Extract to read:
Agricultural biodiversity crucial to the agricultural “revolution”

I’ve started dabbling in the marshy shallows around the deep pool of my ignorance of the modern history of agriculture, and one thing has become even more obvious.

Mixed farming — mixed species of crop as well as mixed kingdoms of plants and animals — was without a doubt the sine qua non of both phases of the long, slow increases in English farm productivity from about 1500 to 1850 and beyond.1

I get all this from two fascinating and eminently readable papers by Robert C. Allen. The first2 uses detailed estimates of nitrogen flows to build a dynamic model that simulates the amount of nitrogen available to plants under various types of management. The second3 examines a variety of estimates of changes in overall agricultural productivity in England to ask whether there was indeed a revolution, and if so, when did it take place. The result is a much more nuanced picture of how agriculture changed, at least for me.

Provided material:
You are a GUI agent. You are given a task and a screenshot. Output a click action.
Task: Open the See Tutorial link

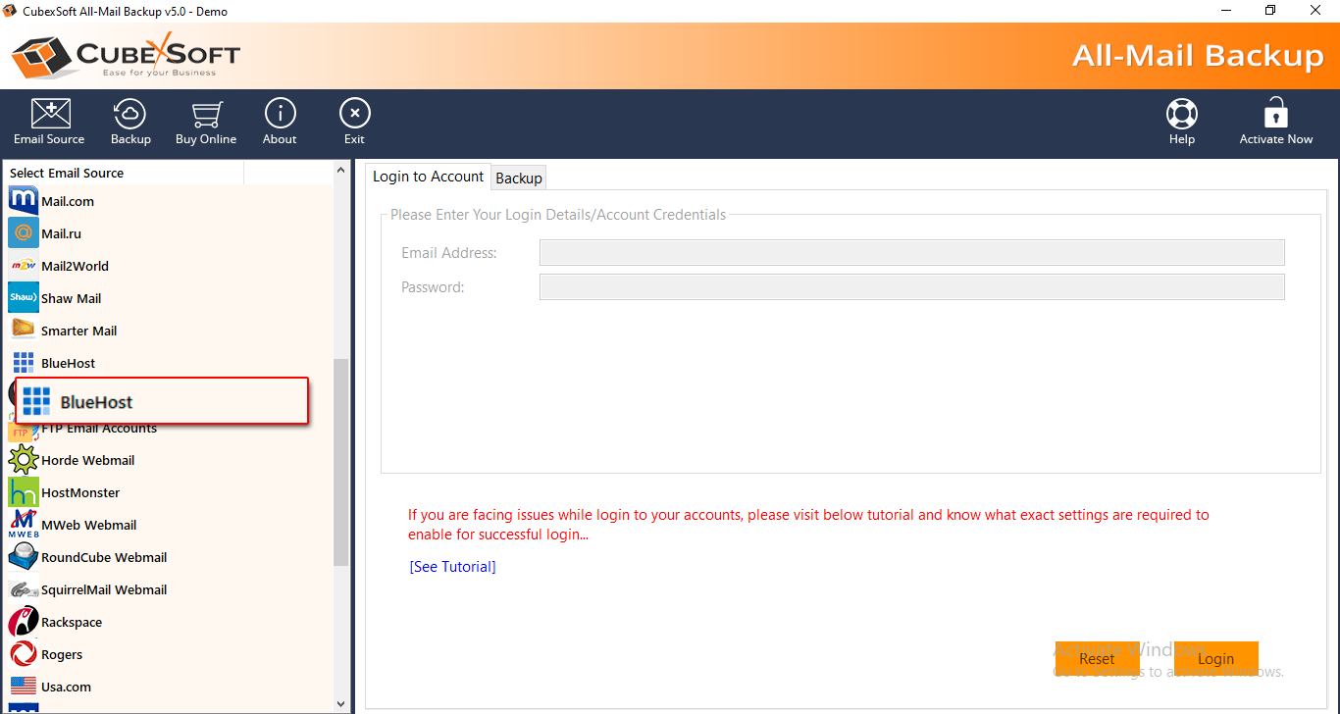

Action item:
Output the passage on agricultural biodiversity word for word, starting with "I get all this" and going on through "least for me.".

Answer below:
I get all this from two fascinating and eminently readable papers by Robert C. Allen. The first2 uses detailed estimates of nitrogen flows to build a dynamic model that simulates the amount of nitrogen available to plants under various types of management. The second3 examines a variety of estimates of changes in overall agricultural productivity in England to ask whether there was indeed a revolution, and if so, when did it take place. The result is a much more nuanced picture of how agriculture changed, at least for me.